STATED TASK ▸ Copy out every line of the data below without changing a single character.

Data taken from a collection ▸
· · · ·
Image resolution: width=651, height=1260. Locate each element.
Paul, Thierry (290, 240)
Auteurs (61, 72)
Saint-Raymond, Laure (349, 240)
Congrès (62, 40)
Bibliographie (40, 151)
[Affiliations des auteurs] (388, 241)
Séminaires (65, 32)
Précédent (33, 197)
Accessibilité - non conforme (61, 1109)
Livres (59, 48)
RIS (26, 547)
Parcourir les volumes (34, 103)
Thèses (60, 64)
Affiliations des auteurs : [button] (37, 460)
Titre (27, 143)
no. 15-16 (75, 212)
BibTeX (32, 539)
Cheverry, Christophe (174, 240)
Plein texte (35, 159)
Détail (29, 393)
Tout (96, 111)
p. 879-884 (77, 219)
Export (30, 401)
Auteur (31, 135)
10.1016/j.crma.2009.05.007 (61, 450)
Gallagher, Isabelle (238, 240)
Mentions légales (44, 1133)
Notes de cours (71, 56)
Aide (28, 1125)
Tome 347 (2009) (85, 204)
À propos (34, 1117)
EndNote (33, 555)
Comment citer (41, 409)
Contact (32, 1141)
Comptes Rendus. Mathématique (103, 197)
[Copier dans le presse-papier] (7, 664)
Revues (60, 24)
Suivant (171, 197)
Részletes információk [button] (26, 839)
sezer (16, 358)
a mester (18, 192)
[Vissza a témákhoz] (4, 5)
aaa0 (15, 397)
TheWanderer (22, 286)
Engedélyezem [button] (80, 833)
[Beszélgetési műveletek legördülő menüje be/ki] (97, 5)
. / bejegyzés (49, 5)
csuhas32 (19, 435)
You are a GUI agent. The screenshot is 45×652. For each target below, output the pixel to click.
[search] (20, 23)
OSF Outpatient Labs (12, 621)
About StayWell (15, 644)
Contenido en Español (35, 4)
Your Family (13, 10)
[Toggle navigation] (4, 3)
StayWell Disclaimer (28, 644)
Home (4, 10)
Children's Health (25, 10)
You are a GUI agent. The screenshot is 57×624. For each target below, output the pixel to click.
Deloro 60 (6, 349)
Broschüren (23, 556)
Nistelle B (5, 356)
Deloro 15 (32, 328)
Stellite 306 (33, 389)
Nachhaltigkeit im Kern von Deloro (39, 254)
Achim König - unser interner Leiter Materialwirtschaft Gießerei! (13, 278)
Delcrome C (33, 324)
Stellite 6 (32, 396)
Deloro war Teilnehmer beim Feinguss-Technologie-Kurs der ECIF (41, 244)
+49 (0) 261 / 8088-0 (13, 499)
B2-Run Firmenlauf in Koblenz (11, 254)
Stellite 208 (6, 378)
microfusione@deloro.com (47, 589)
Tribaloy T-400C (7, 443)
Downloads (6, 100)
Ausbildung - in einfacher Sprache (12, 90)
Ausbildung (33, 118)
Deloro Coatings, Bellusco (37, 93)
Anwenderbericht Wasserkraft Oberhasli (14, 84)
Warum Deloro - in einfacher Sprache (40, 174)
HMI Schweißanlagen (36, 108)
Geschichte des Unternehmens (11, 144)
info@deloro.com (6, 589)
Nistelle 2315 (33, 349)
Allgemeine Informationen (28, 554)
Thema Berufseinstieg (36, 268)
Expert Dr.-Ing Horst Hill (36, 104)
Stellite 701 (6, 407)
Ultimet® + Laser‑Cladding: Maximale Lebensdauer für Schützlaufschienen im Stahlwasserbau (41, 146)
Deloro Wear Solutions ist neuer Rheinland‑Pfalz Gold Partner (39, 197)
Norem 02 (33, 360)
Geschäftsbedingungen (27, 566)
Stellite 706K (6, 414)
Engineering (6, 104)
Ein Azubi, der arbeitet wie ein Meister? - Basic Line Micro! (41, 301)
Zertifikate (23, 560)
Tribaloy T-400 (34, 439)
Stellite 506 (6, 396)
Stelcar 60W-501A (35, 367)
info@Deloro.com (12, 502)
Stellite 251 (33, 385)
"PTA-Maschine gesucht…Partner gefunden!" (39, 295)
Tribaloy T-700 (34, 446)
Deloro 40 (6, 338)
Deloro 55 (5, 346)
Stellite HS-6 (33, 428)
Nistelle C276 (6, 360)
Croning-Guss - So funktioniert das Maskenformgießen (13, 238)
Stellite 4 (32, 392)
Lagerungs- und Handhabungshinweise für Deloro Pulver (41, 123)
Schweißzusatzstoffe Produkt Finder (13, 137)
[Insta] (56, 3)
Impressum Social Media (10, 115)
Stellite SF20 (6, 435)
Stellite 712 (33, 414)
· · · ·
SOLUTION TO THIS EXERCISE ▸
Image resolution: width=651, height=1260. Locate each element.
Paul, Thierry (290, 240)
Auteurs (61, 72)
Saint-Raymond, Laure (349, 240)
Congrès (62, 40)
Bibliographie (40, 151)
[Affiliations des auteurs] (388, 241)
Séminaires (65, 32)
Précédent (33, 197)
Accessibilité - non conforme (61, 1109)
Livres (59, 48)
RIS (26, 547)
Parcourir les volumes (34, 103)
Thèses (60, 64)
Affiliations des auteurs : [button] (37, 460)
Titre (27, 143)
no. 15-16 (75, 212)
BibTeX (32, 539)
Cheverry, Christophe (174, 240)
Plein texte (35, 159)
Détail (29, 393)
Tout (96, 111)
p. 879-884 (77, 219)
Export (30, 401)
Auteur (31, 135)
10.1016/j.crma.2009.05.007 (61, 450)
Gallagher, Isabelle (238, 240)
Mentions légales (44, 1133)
Notes de cours (71, 56)
Aide (28, 1125)
Tome 347 (2009) (85, 204)
À propos (34, 1117)
EndNote (33, 555)
Comment citer (41, 409)
Contact (32, 1141)
Comptes Rendus. Mathématique (103, 197)
[Copier dans le presse-papier] (7, 664)
Revues (60, 24)
Suivant (171, 197)
Részletes információk [button] (26, 839)
sezer (16, 358)
a mester (18, 192)
[Vissza a témákhoz] (4, 5)
aaa0 (15, 397)
TheWanderer (22, 286)
Engedélyezem [button] (80, 833)
[Beszélgetési műveletek legördülő menüje be/ki] (97, 5)
. / bejegyzés (49, 5)
csuhas32 (19, 435)
You are a GUI agent. The screenshot is 45×652. For each target below, output the pixel to click.
[search] (20, 23)
OSF Outpatient Labs (12, 621)
About StayWell (15, 644)
Contenido en Español (35, 4)
Your Family (13, 10)
[Toggle navigation] (4, 3)
StayWell Disclaimer (28, 644)
Home (4, 10)
Children's Health (25, 10)
You are a GUI agent. The screenshot is 57×624. For each target below, output the pixel to click.
Deloro 60 (6, 349)
Broschüren (23, 556)
Nistelle B (5, 356)
Deloro 15 (32, 328)
Stellite 306 (33, 389)
Nachhaltigkeit im Kern von Deloro (39, 254)
Achim König - unser interner Leiter Materialwirtschaft Gießerei! (13, 278)
Delcrome C (33, 324)
Stellite 6 (32, 396)
Deloro war Teilnehmer beim Feinguss-Technologie-Kurs der ECIF (41, 244)
+49 (0) 261 / 8088-0 (13, 499)
B2-Run Firmenlauf in Koblenz (11, 254)
Stellite 208 (6, 378)
microfusione@deloro.com (47, 589)
Tribaloy T-400C (7, 443)
Downloads (6, 100)
Ausbildung - in einfacher Sprache (12, 90)
Ausbildung (33, 118)
Deloro Coatings, Bellusco (37, 93)
Anwenderbericht Wasserkraft Oberhasli (14, 84)
Warum Deloro - in einfacher Sprache (40, 174)
HMI Schweißanlagen (36, 108)
Geschichte des Unternehmens (11, 144)
info@deloro.com (6, 589)
Nistelle 2315 (33, 349)
Allgemeine Informationen (28, 554)
Thema Berufseinstieg (36, 268)
Expert Dr.-Ing Horst Hill (36, 104)
Stellite 701 (6, 407)
Ultimet® + Laser‑Cladding: Maximale Lebensdauer für Schützlaufschienen im Stahlwasserbau (41, 146)
Deloro Wear Solutions ist neuer Rheinland‑Pfalz Gold Partner (39, 197)
Norem 02 (33, 360)
Geschäftsbedingungen (27, 566)
Stellite 706K (6, 414)
Engineering (6, 104)
Ein Azubi, der arbeitet wie ein Meister? - Basic Line Micro! (41, 301)
Zertifikate (23, 560)
Tribaloy T-400 (34, 439)
Stellite 506 (6, 396)
Stelcar 60W-501A (35, 367)
info@Deloro.com (12, 502)
Stellite 251 (33, 385)
"PTA-Maschine gesucht…Partner gefunden!" (39, 295)
Tribaloy T-700 (34, 446)
Deloro 40 (6, 338)
Deloro 55 (5, 346)
Stellite HS-6 (33, 428)
Nistelle C276 (6, 360)
Croning-Guss - So funktioniert das Maskenformgießen (13, 238)
Stellite 4 (32, 392)
Lagerungs- und Handhabungshinweise für Deloro Pulver (41, 123)
Schweißzusatzstoffe Produkt Finder (13, 137)
[Insta] (56, 3)
Impressum Social Media (10, 115)
Stellite SF20 (6, 435)
Stellite 712 (33, 414)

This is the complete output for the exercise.